Task requirements ->
Turn the part that opens with the line containing "The image size" and closes with the line containing "coord(1008,275)" (both included) into a numbered list. Skip blank lines and leave the pictures out.

Provided information ->
□ □ □

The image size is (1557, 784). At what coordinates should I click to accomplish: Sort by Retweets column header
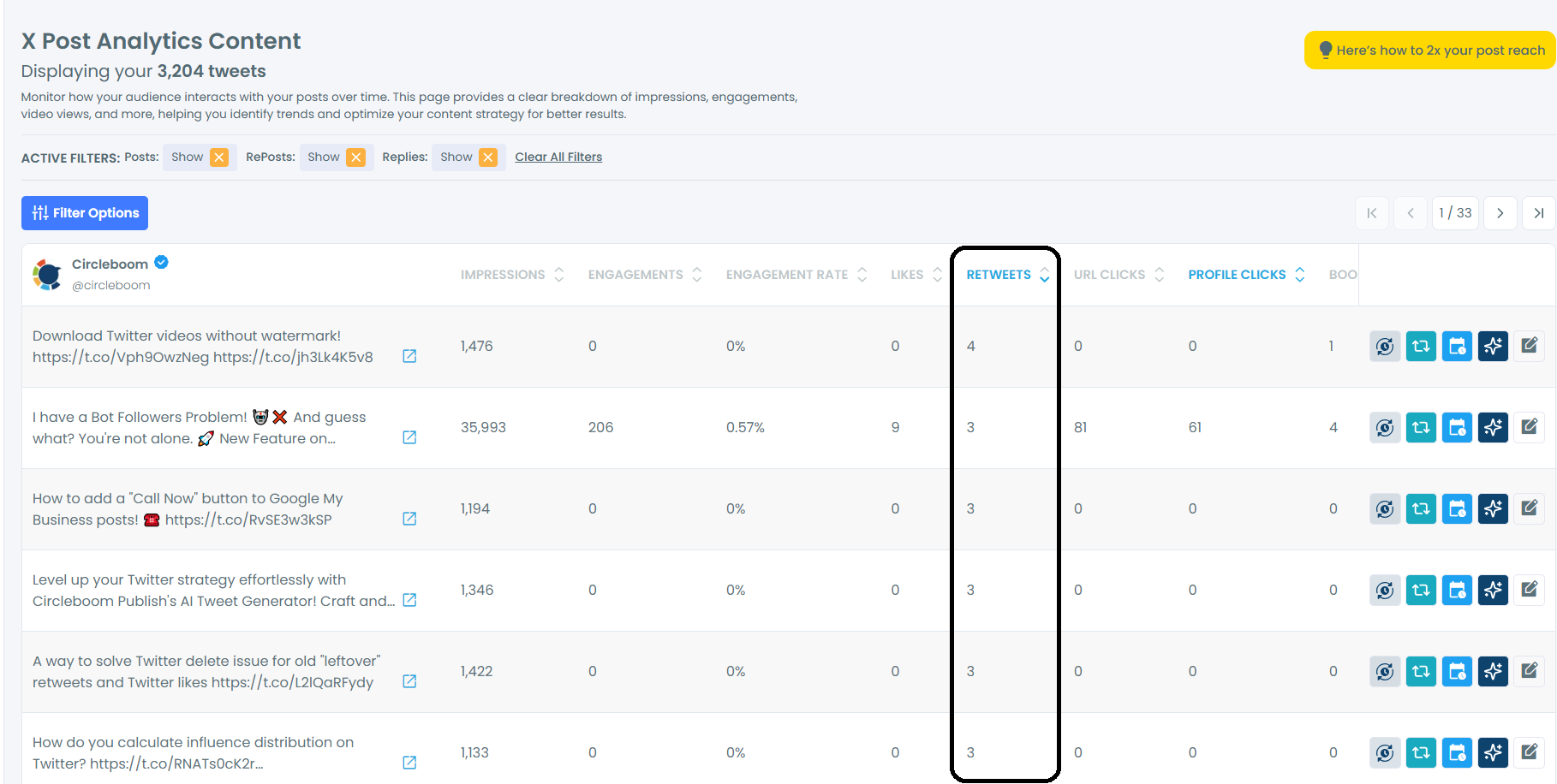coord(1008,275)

□ □ □

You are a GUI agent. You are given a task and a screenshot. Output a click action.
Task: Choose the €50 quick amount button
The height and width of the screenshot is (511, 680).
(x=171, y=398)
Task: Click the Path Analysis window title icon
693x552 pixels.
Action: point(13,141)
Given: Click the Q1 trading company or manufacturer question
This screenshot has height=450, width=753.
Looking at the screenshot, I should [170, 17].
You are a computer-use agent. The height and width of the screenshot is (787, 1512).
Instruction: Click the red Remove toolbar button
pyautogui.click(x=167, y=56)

□ □ □

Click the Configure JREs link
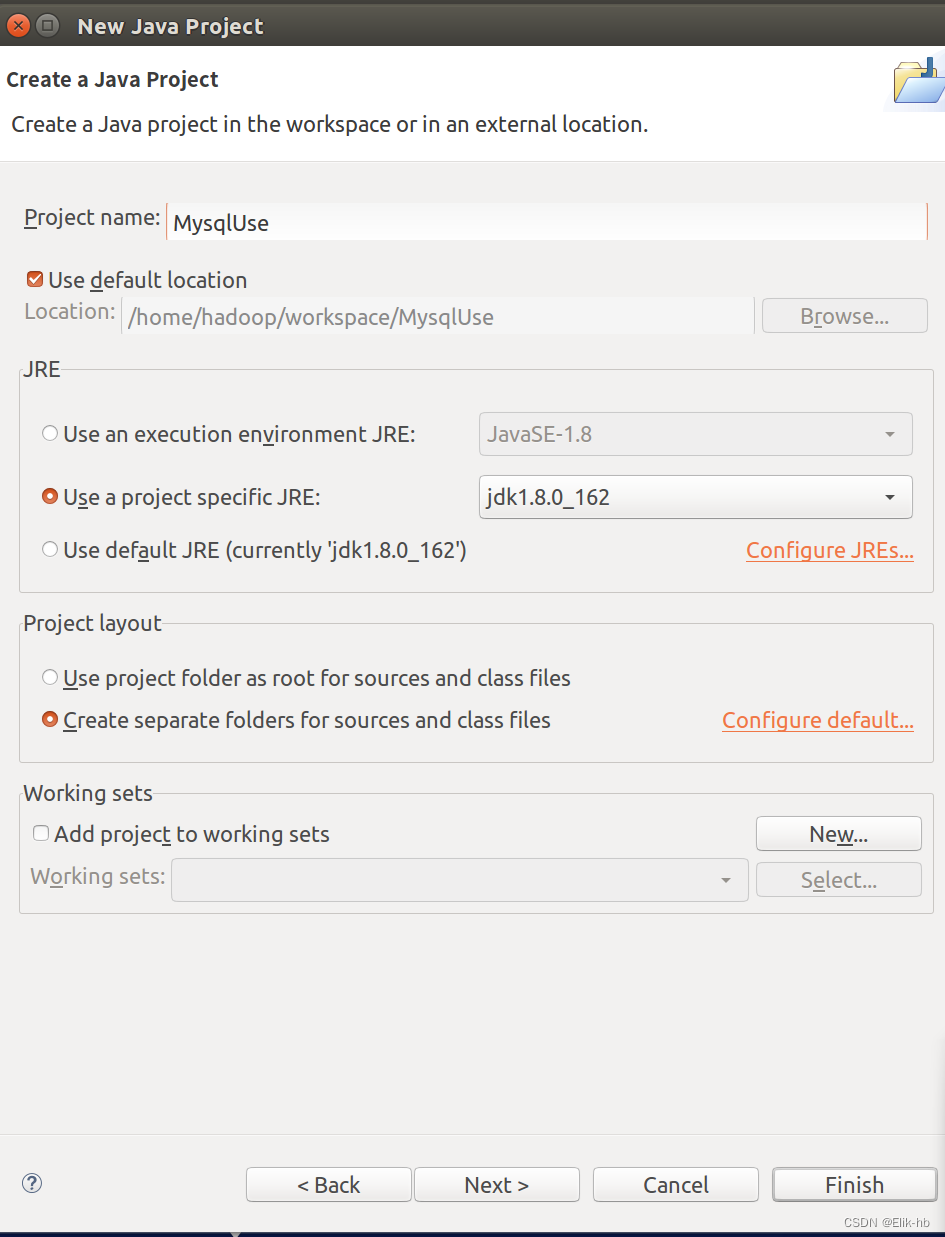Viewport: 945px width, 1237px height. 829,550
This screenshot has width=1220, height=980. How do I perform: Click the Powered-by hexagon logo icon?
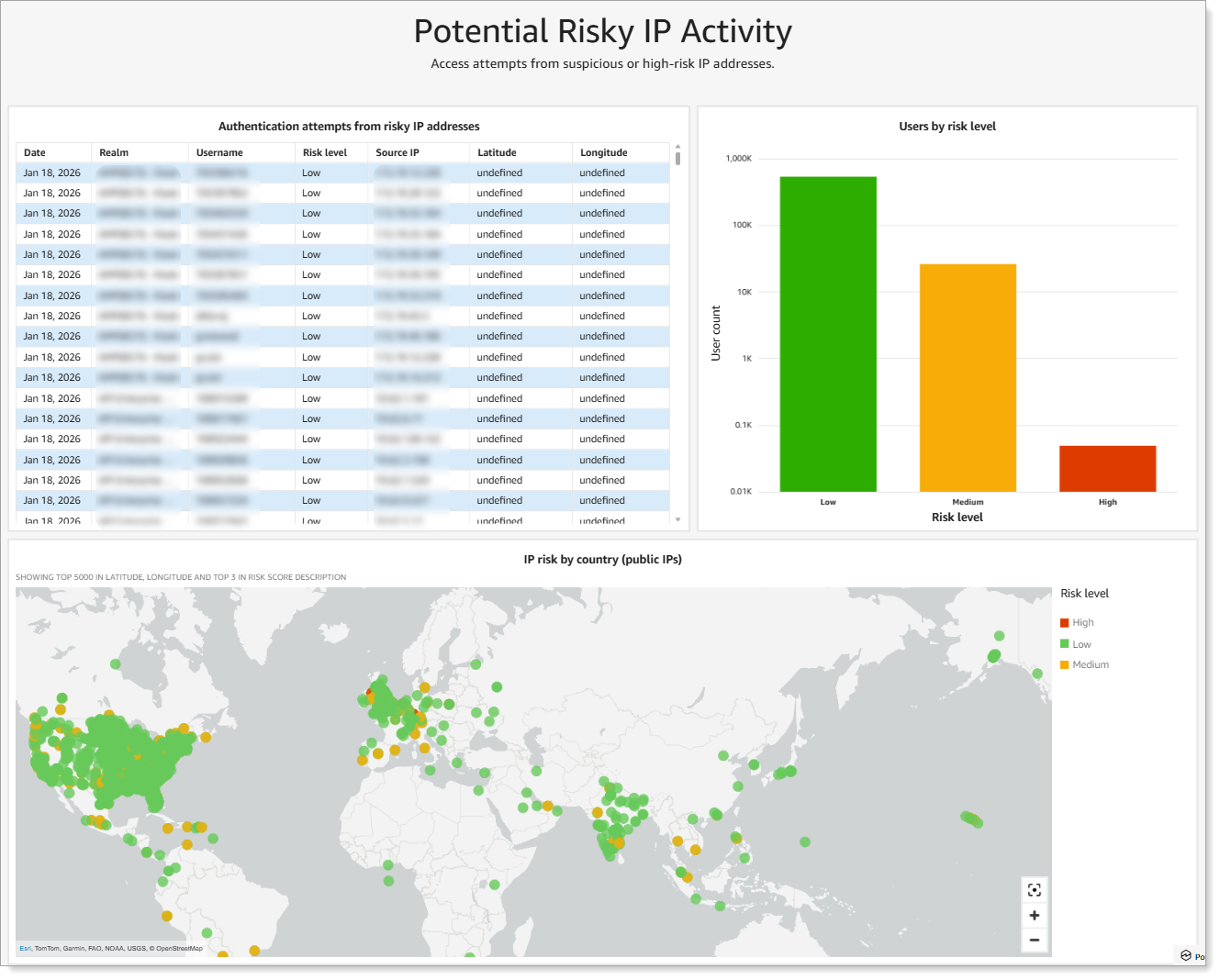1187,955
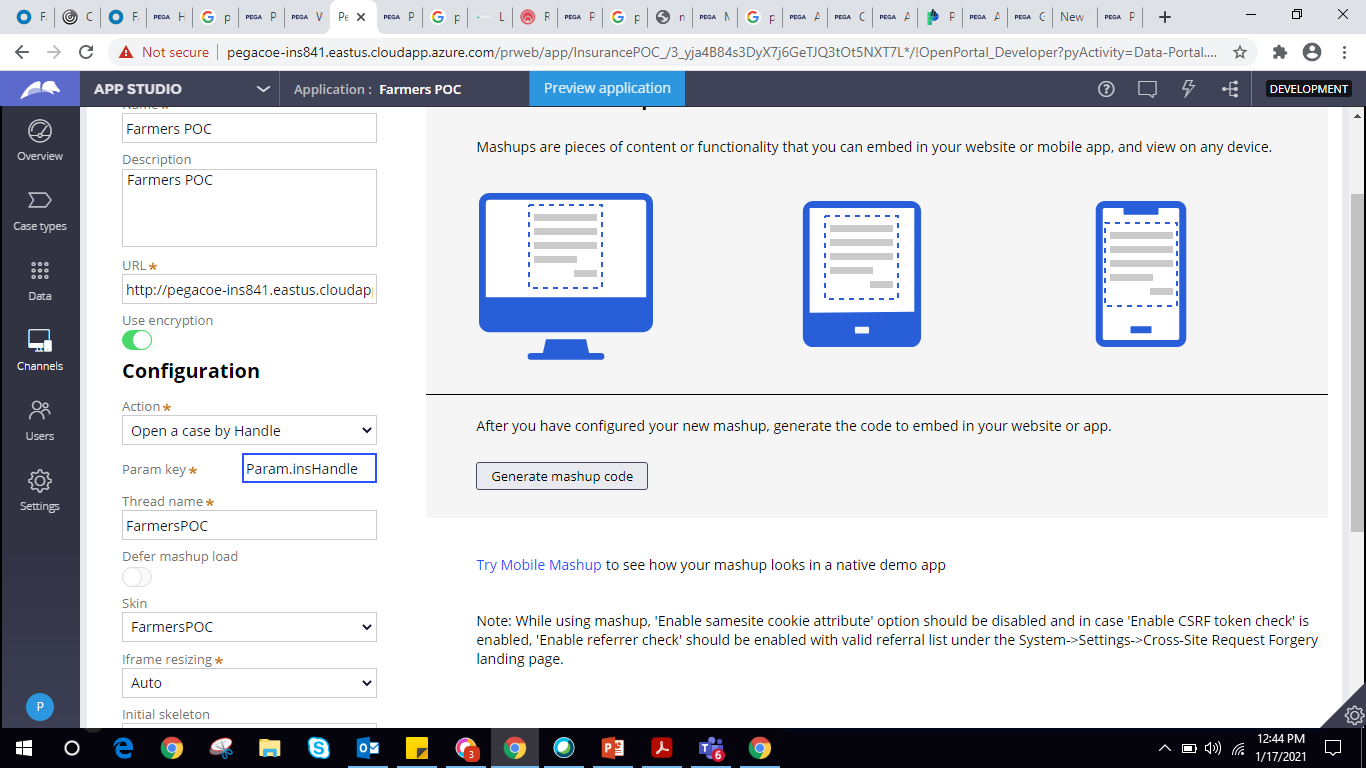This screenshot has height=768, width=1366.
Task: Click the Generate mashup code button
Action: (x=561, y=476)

□ □ □

Result of the task ->
1. The image size is (1557, 784). At what coordinates should I click to accomplish: Sort by Retweets column header
2. coord(1008,275)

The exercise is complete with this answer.